Fukiya is pretty close to the traditional postcard image of Japan that many visitors, especially from the West, come seeking, but fail to find. For many Japanese, especially those who were not born and raised in the huge metropolitan centers, Fukiya evokes a feeling of furusato, which, although literally translated as "birthplace" or "hometown," brews up nostalgia about getting back to basics, about small traditional villages, close families, and friendly neighbors.

For those who prefer the seashore, Shiraishi Island International Villa and Ushimado International Villa are recommended. With emerald-green waters, rocky beaches, gentle breezes and a mild, Mediterranean climate that will remind some of islands in the Aegean Sea, these villas are especially popular with Western tourists. Indeed, Ushimado has dubbed itself the "Aegean of the Orient." Years ago it received, from its sister city of Mytilene, in Greece, olive trees, and today, Ushimado's olive garden is the source for local olive-based products ranging from cooking oil to chocolate to soap.

But even more than olives, Ushimado is known among Japanese as the birthplace of Bizen pottery, which is known for it's earth-tone colors and simple, but warm, texture. At the Sabukaze Craft Center, you can explore the history of Bizen ware and even try your hand at creating your own work.

Ushimado lies on the eastern side of Okayama Prefecture, and is not too far from Himeji. On the western side, near the border with Hiroshima Prefecture and sitting in the Seto Inland Sea, is Shiraishi Island. The island, which is only accessible by ferry, has moderately difficult hiking trails that wind up steep hills. But once you reach the top, you'll be treated to a stunning view of the Inland Sea.
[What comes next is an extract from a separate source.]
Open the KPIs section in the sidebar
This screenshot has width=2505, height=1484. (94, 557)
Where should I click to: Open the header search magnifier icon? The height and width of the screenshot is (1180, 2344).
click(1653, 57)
The Shiraishi Villa also boasts great views of the sea, and is one of the newest villas -- built with both traditional Japanese designs and materials that create an open, airy feel.

Visitors on limited budgets will be happy to know that the rate for all villas is just 3,000 yen a night. For exchange-students and trainees, the rate is 2,500 yen a night. The rooms are, depending on the villa, either traditional tatami with futon only or a combination of traditional tatami rooms with bright western-style bed-and-breakfast rooms with beds. All kitchens come fully supplied with pots and pans and utensils, and futons are included, but you must bring your own food. However, it is strongly advised that you stock up in and around Okayama Station or elsewhere before setting out for the villas, as several of them, particularly Fukiya and Hattoji, are quite remote.

So if you're tired of urban Japan and prefer the sounds of chirping birds to the sounds of chirping cellular-phone sales girls, a trip to the Okayama International Villas, either as a one-night stay before heading on to somewhere else, or as part of a longer vacation, is a sure way to get not only refreshed and energized but also, just possibly, your answer to the question of what has become of traditional Japan.